Staged endovascular and surgical treatment of slow-flow vulvar venous malformations

Lenox Hill Heart & Vascular Institute of New York, Lenox Hill Hospital, North Shore Long Island Jewish Health System, 130 East 77 (th) Street, 13 (th) Floor, New York, NY 10021, Phone: (212)434-3420, Mobile: (818)388-8899, Fax: (212)434-3410. Electronic address: .
American journal of obstetrics and gynecology (Impact Factor: 4.7). 02/2013; 208(5). DOI: 10.1016/j.ajog.2013.02.003
Source: PubMed


The objective of the study was to report our experience in a rare series of treated symptomatic slow-flow vulvar venous malformations (VVMs) using a staged, multidisciplinary approach.

Study design:
Consecutive patients with symptomatic lesions treated over a 7 year period (2005-2012) were followed up for technical success, resolution of symptoms, aesthetic outcomes, and complications. Direct endovenous sclerotherapy (DEVS) using sodium tetradecyl sulfate (STS) foam was performed in all patients under ultrasound and contrast-enhanced fluoroscopic guidance. Surgical excision and layered primary closure was performed within 24 hours after the last DEVS session.

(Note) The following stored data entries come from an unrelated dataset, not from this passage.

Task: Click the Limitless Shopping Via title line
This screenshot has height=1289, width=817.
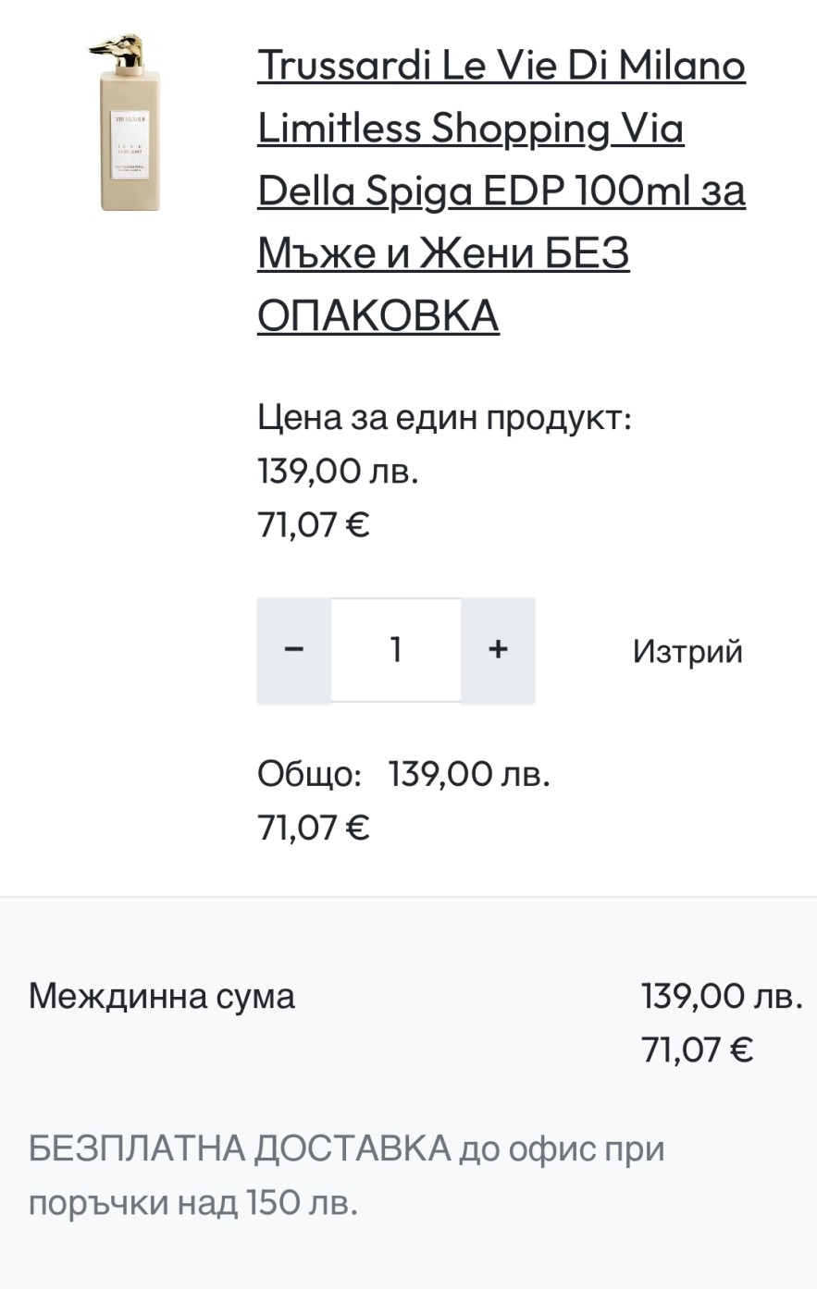Action: (x=470, y=128)
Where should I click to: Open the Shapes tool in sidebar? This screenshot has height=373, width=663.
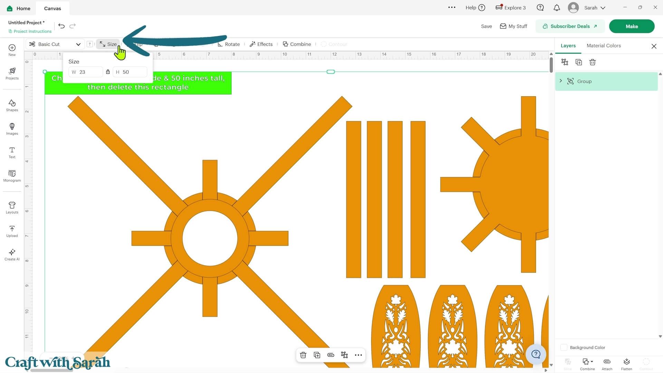point(12,105)
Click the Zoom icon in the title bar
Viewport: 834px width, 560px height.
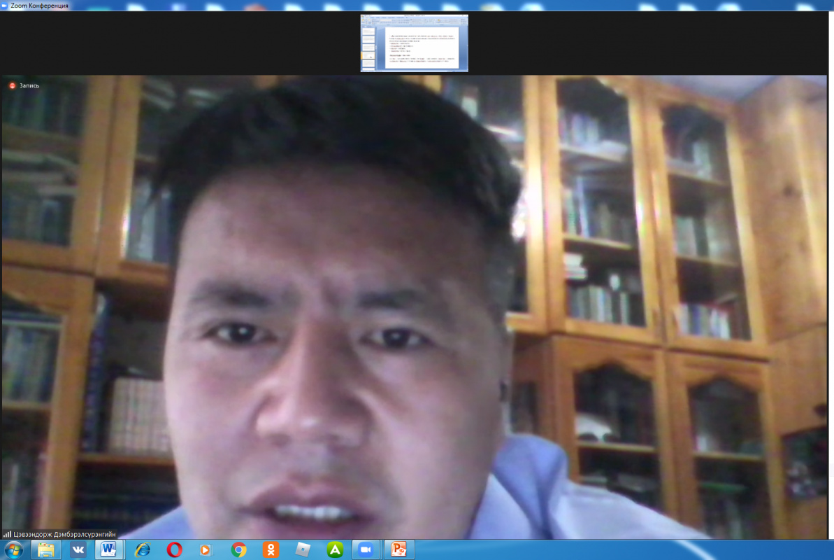[6, 5]
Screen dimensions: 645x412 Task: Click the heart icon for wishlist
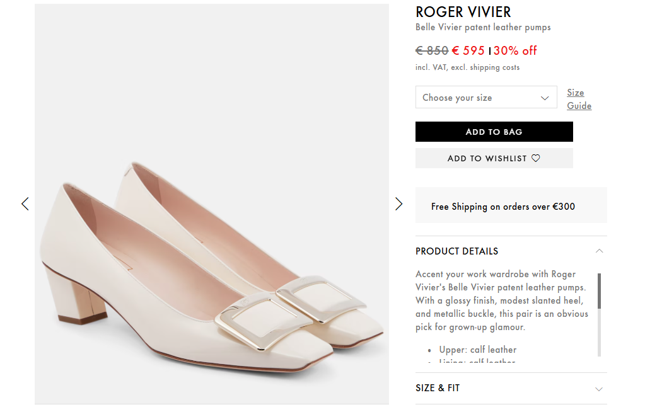(536, 158)
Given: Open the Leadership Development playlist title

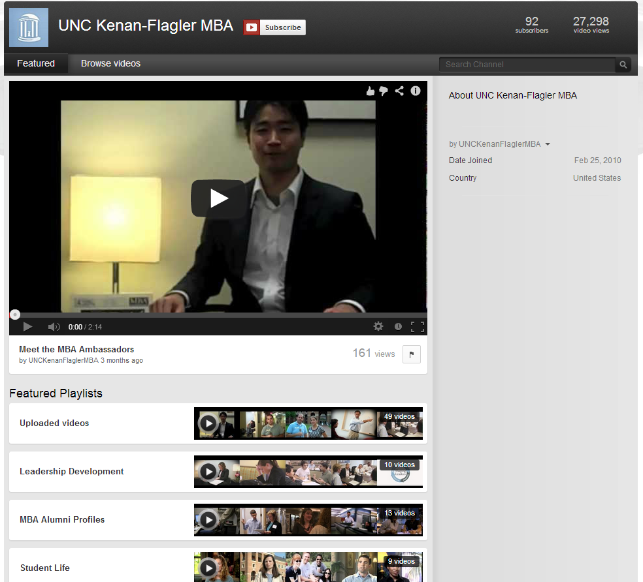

Eleven patients (mean age, 25 years; range, 4-43 years) were treated. Presenting symptoms included pain (n = 11), soft tissue swelling (n = 11), local heaviness (n = 11), dyspareunia (n = 2), and dysmenorrhea (n = 2). Most were isolated lesions (n = 8). There were 2 cases of Klippel-Trénaunay syndrome and 1 case of Maffucci syndrome. The latter required Nd:YAG laser photocoagulation prior to sclerotherapy. On average, approximately 3 DEVS sessions were required prior to surgical excision (range, 1-6). Mean estimated surgical blood loss was 130 mL (range, 20-400 mL). Mean follow-up was 23 months (range, 3-55 months). Elimination of pain and soft tissue redundancy was achieved in all patients with satisfactory aesthetic outcomes. All patients experienced minor pain and swelling after DEVS. Following surgical excision, there was 1 case of hematoma and wound dehiscence requiring surgical evacuation. No other reinterventions, endovascular or surgical, were required.

VVMs require increased awareness and appropriate preoperative evaluation for proper identification and treatment. A multidisciplinary approach can provide improvement in clinical signs and symptoms with satisfactory cosmesis and minimal complications.